__Task details__. Could you output exactly the lines from the one containing "This screenshot has height=924, width=1300." through the end of the records below, and nothing more?

__Records to process__.
........
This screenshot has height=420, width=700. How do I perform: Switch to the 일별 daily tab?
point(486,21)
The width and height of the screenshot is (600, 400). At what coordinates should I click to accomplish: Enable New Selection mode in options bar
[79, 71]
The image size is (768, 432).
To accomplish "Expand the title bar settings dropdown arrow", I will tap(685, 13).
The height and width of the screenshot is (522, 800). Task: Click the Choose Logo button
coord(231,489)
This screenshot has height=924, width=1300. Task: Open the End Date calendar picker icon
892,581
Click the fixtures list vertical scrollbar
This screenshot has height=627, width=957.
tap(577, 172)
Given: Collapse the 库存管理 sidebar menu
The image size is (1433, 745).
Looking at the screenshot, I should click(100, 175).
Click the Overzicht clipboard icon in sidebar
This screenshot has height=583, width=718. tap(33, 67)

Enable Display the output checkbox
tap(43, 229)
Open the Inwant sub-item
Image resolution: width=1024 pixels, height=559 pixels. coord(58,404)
........
__Output below__.
This screenshot has height=924, width=1300. Task: Open the End Date calendar picker icon
892,581
Click the fixtures list vertical scrollbar
This screenshot has height=627, width=957.
tap(577, 172)
Given: Collapse the 库存管理 sidebar menu
The image size is (1433, 745).
Looking at the screenshot, I should click(100, 175).
Click the Overzicht clipboard icon in sidebar
This screenshot has height=583, width=718. tap(33, 67)

Enable Display the output checkbox
tap(43, 229)
Open the Inwant sub-item
Image resolution: width=1024 pixels, height=559 pixels. coord(58,404)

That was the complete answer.